All of a sudden I had one of those Eureka moments! I'd just give my customers a URL such as "http://CoverYourASP.com/~Yourname". This is already a common form of URL found on many sites who have "members pages".
The next step was easy. I wrote a page that would handle the 404 File not found errors, and checked if they started with a '~' character. Any that did I looked up in my database and served up their page from that data. Hey presto, unlimited website URL's for everyone!
To demonstrate the principle, here are 3 URL's that don't exist on this site. Click on them to see the results.
NoFile.asp - this file doesn't exist. Apologize to the user, and send myself a mail to fix the problem using CDONTS.

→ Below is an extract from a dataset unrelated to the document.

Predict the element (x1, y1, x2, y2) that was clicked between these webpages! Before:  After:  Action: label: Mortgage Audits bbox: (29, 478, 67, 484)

UPDATE: I had an interesting experience last night. My web site started sending emails as fast as it could informing me of missing files. I got over 500 before I FTP'd onto the server and deleted the Handle404.asp file.
The reason was a "spider" crawling my page - it had got onto this page and was trying to get to the ~James page shown above. Unfortunately it had interpreted the lack of file extension as a folder name and had helpfully appended a trailing /. Things went downhill from there because all my hyperlinks from that page are relative, not absolute.
Do you see where this is leading? Because the spider had asked for a new folder called ~James my relative links were all broken, and generated 404's themselves! I hate to think how many emails I would have got if I was on vacation... The moral of the story: Always use absolute paths in the 404 handling page, or use a <base href="http://youdomain.com/"> tag to keep all your URL's relative to that rather than the current file.
* I don't need to describe how to setup IIS to use custom error handling - it's fully described in the IIS help - just browse to your local IISHELP documentation.